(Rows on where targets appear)
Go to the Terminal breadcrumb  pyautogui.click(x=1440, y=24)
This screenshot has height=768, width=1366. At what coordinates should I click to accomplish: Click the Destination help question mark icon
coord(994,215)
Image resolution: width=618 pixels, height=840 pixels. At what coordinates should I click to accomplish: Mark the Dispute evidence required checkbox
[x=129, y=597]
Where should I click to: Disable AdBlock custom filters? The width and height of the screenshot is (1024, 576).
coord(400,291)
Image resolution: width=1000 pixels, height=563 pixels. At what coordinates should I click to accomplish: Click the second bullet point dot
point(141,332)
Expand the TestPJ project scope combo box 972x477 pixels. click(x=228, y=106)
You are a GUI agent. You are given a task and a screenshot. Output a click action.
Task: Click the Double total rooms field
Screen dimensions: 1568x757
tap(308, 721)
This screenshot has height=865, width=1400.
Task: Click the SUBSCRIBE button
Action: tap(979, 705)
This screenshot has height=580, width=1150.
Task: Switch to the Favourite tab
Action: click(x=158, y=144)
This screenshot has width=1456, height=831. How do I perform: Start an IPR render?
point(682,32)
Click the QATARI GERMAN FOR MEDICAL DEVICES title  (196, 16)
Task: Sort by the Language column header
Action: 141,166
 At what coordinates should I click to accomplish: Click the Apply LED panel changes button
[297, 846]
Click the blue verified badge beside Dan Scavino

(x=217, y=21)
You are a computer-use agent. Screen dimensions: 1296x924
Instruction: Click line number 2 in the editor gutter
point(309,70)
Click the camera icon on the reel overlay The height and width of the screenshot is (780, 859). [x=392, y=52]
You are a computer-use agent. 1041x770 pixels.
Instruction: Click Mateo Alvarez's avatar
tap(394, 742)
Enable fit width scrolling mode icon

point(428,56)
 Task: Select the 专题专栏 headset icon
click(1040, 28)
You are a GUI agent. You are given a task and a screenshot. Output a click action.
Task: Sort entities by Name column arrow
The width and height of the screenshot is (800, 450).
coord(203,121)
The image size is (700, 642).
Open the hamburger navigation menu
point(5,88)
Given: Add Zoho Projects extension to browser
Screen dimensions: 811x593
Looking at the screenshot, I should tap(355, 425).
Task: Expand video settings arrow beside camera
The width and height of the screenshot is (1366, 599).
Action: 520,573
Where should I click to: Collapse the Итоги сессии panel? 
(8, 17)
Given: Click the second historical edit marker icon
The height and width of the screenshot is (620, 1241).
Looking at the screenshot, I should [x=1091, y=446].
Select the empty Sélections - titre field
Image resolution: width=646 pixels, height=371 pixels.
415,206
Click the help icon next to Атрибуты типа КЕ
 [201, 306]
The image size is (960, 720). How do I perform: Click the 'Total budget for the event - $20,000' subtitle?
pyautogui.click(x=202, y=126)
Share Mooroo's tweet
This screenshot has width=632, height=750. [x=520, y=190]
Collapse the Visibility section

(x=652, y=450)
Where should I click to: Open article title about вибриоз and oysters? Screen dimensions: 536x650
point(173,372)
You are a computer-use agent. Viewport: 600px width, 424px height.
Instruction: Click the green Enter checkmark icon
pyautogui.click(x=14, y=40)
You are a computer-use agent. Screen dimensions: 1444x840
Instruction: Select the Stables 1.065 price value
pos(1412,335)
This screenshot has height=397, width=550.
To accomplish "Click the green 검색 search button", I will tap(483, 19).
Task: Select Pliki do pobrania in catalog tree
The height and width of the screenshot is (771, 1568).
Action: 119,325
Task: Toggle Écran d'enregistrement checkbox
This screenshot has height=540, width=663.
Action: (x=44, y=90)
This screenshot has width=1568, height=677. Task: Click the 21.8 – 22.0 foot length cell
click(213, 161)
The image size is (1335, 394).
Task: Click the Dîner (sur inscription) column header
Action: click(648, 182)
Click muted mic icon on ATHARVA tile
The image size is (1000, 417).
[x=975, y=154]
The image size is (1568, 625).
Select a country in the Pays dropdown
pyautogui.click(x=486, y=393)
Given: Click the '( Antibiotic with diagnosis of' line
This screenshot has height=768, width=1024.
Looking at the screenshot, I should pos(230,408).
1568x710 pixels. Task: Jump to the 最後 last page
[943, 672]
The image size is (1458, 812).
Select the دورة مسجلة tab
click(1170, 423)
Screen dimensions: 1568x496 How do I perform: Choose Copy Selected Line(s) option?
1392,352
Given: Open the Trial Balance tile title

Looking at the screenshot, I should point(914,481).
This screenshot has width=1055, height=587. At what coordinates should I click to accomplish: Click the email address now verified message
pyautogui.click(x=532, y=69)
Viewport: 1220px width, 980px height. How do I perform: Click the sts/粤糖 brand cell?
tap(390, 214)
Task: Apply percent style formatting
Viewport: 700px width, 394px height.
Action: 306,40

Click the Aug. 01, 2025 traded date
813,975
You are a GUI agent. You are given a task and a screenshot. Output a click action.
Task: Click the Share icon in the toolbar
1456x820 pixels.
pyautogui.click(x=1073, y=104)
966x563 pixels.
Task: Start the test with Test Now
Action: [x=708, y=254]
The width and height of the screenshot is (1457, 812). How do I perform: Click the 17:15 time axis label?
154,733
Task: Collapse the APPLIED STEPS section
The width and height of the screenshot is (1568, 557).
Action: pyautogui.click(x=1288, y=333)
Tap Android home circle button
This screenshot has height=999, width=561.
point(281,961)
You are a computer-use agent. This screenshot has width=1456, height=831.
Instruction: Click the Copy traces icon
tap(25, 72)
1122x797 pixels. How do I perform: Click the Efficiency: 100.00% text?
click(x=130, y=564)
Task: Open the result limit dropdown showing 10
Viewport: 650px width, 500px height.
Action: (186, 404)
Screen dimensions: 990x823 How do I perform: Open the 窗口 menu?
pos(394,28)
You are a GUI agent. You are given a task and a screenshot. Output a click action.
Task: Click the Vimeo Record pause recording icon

## Work required:
Copy the rows above word for word, from the line with "Share Mooroo's tweet" to the line with "Looking at the screenshot, I should point(914,481).", including both of those lines.

## Problem solution:
Share Mooroo's tweet
This screenshot has width=632, height=750. [x=520, y=190]
Collapse the Visibility section

(x=652, y=450)
Where should I click to: Open article title about вибриоз and oysters? Screen dimensions: 536x650
point(173,372)
You are a computer-use agent. Viewport: 600px width, 424px height.
Instruction: Click the green Enter checkmark icon
pyautogui.click(x=14, y=40)
You are a computer-use agent. Screen dimensions: 1444x840
Instruction: Select the Stables 1.065 price value
pos(1412,335)
This screenshot has height=397, width=550.
To accomplish "Click the green 검색 search button", I will tap(483, 19).
Task: Select Pliki do pobrania in catalog tree
The height and width of the screenshot is (771, 1568).
Action: 119,325
Task: Toggle Écran d'enregistrement checkbox
This screenshot has height=540, width=663.
Action: (x=44, y=90)
This screenshot has width=1568, height=677. Task: Click the 21.8 – 22.0 foot length cell
click(213, 161)
The image size is (1335, 394).
Task: Click the Dîner (sur inscription) column header
Action: click(648, 182)
Click muted mic icon on ATHARVA tile
The image size is (1000, 417).
[x=975, y=154]
The image size is (1568, 625).
Select a country in the Pays dropdown
pyautogui.click(x=486, y=393)
Given: Click the '( Antibiotic with diagnosis of' line
This screenshot has height=768, width=1024.
Looking at the screenshot, I should pos(230,408).
1568x710 pixels. Task: Jump to the 最後 last page
[943, 672]
The image size is (1458, 812).
Select the دورة مسجلة tab
click(1170, 423)
Screen dimensions: 1568x496 How do I perform: Choose Copy Selected Line(s) option?
1392,352
Given: Open the Trial Balance tile title

Looking at the screenshot, I should point(914,481).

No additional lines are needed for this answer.